* Material supplied *
####

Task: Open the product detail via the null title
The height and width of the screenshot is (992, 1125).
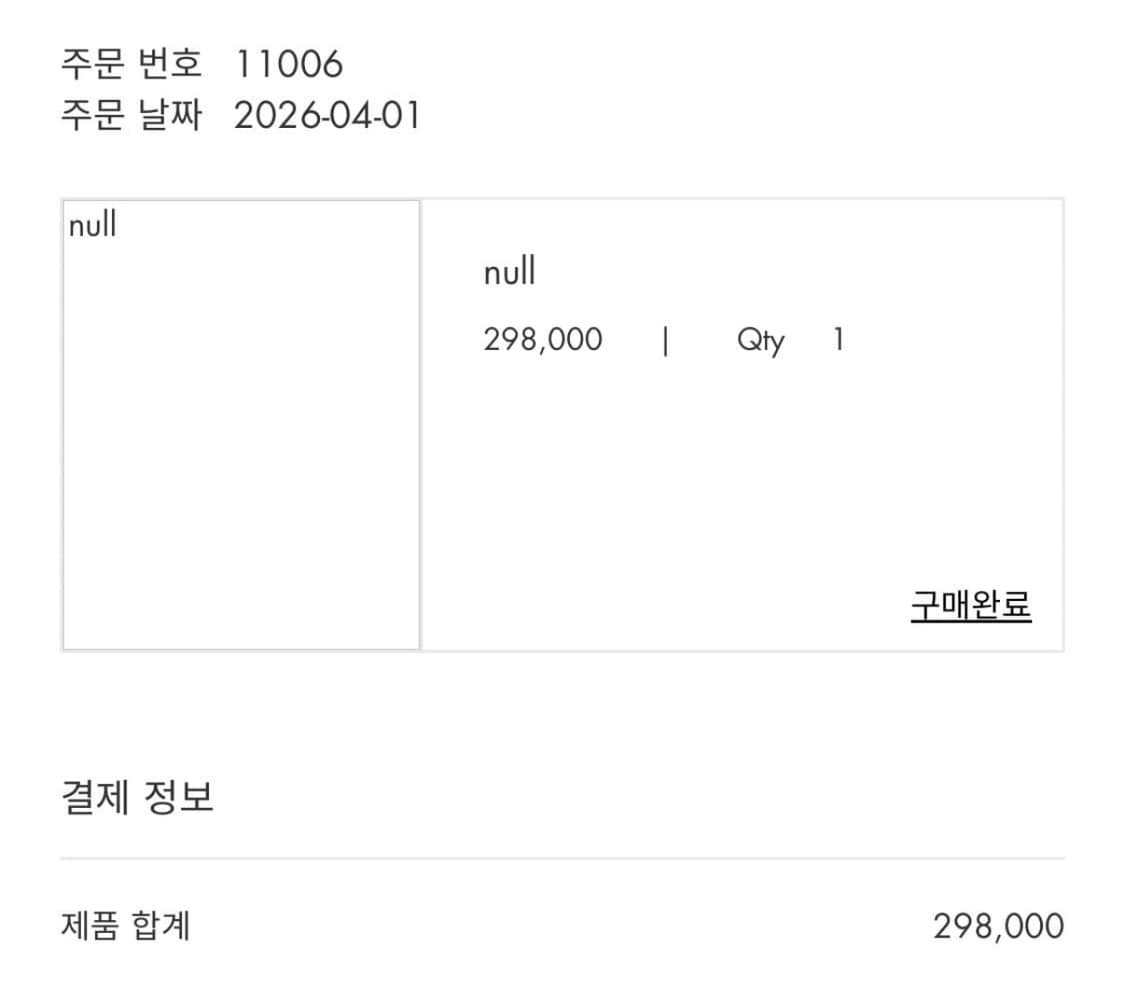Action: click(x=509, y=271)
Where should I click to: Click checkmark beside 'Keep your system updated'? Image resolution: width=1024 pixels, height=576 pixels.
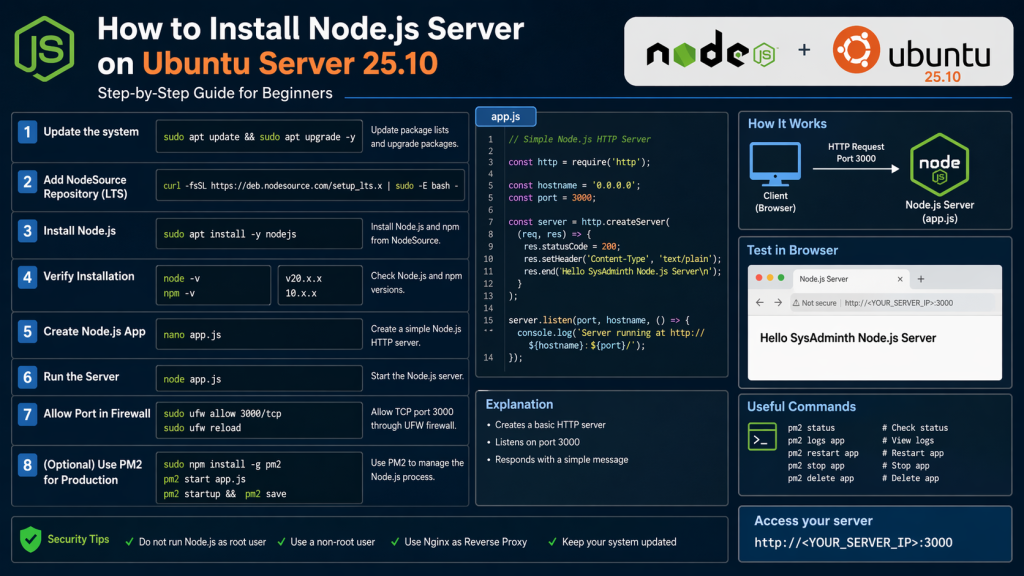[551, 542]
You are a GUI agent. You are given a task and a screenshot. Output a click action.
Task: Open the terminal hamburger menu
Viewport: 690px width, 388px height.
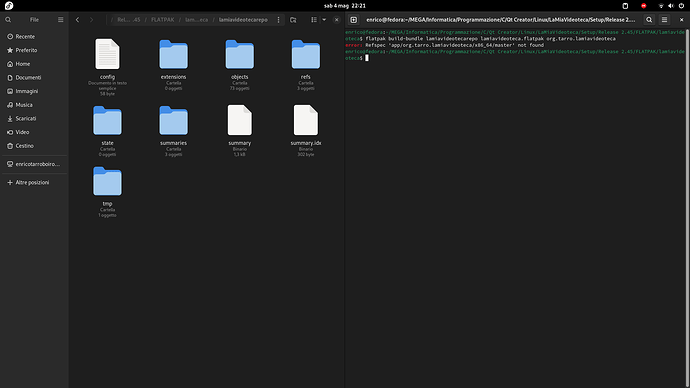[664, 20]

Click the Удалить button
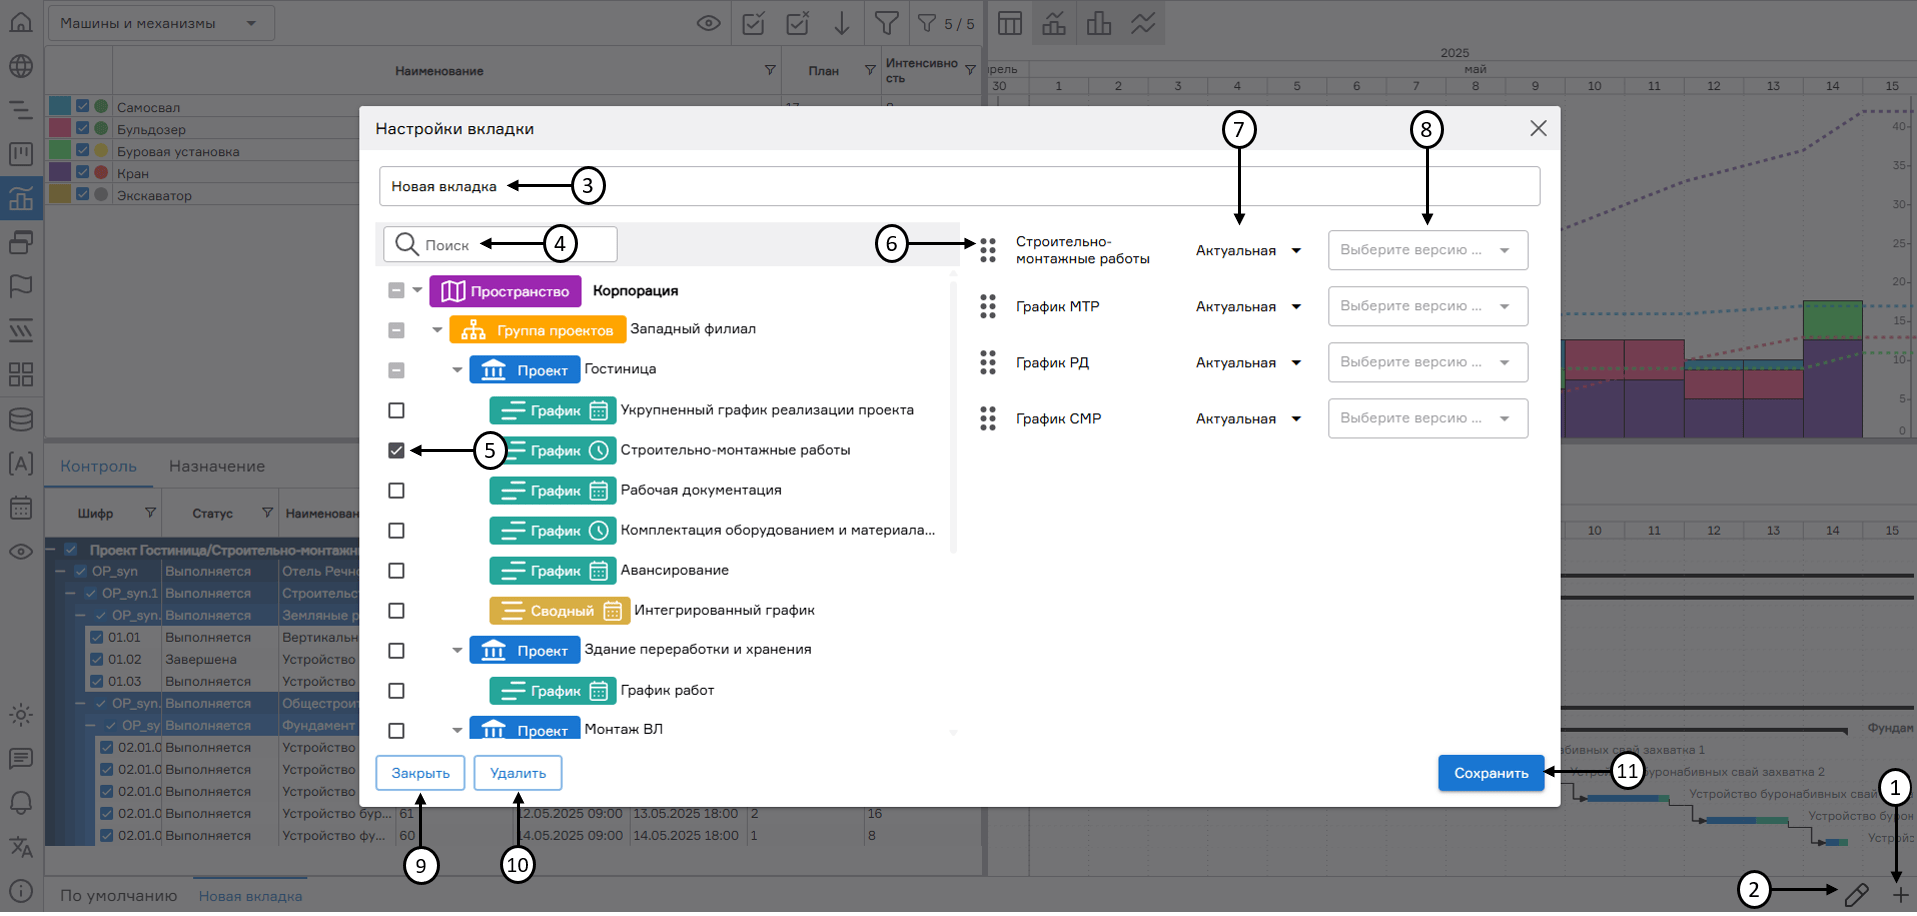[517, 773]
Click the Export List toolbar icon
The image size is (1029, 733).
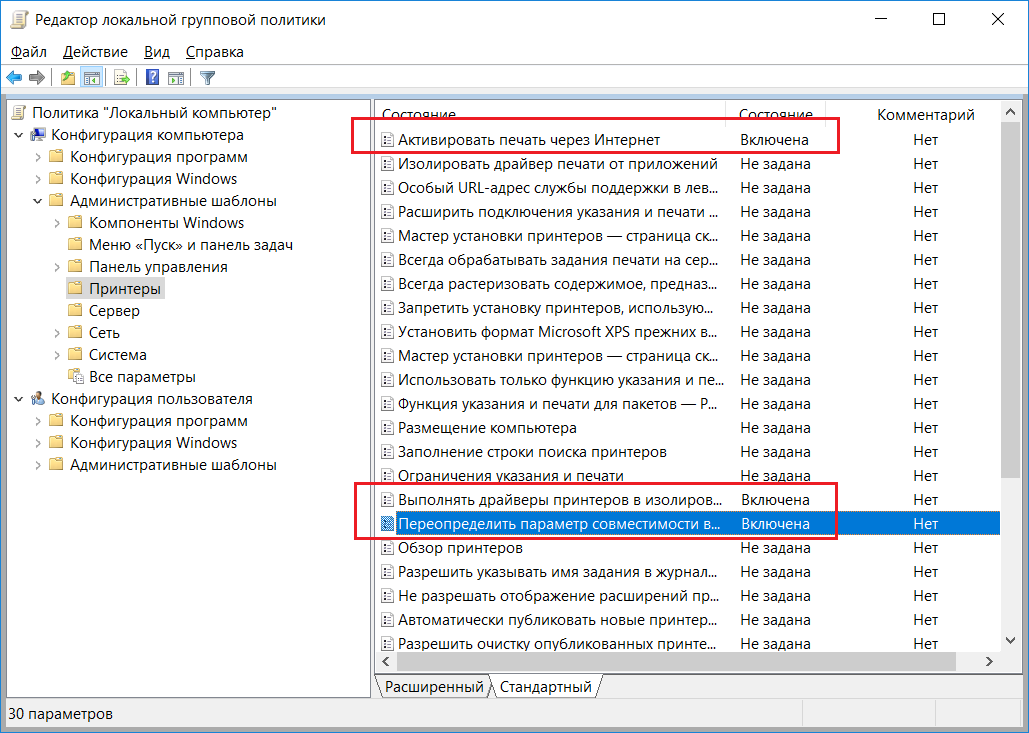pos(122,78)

####

* What you need to do *
Return the complete material above exactly, with no picture.

* Response *
Task: Open the product detail via the null title
The height and width of the screenshot is (992, 1125).
Action: click(x=509, y=271)
Where should I click to: Click checkmark beside 'Keep your system updated'? Image resolution: width=1024 pixels, height=576 pixels.
[551, 542]
You are a GUI agent. You are given a task and a screenshot. Output a click action.
Task: Open the terminal hamburger menu
Viewport: 690px width, 388px height.
[664, 20]

Click the Удалить button
[517, 773]
Click the Export List toolbar icon
The image size is (1029, 733).
pos(122,78)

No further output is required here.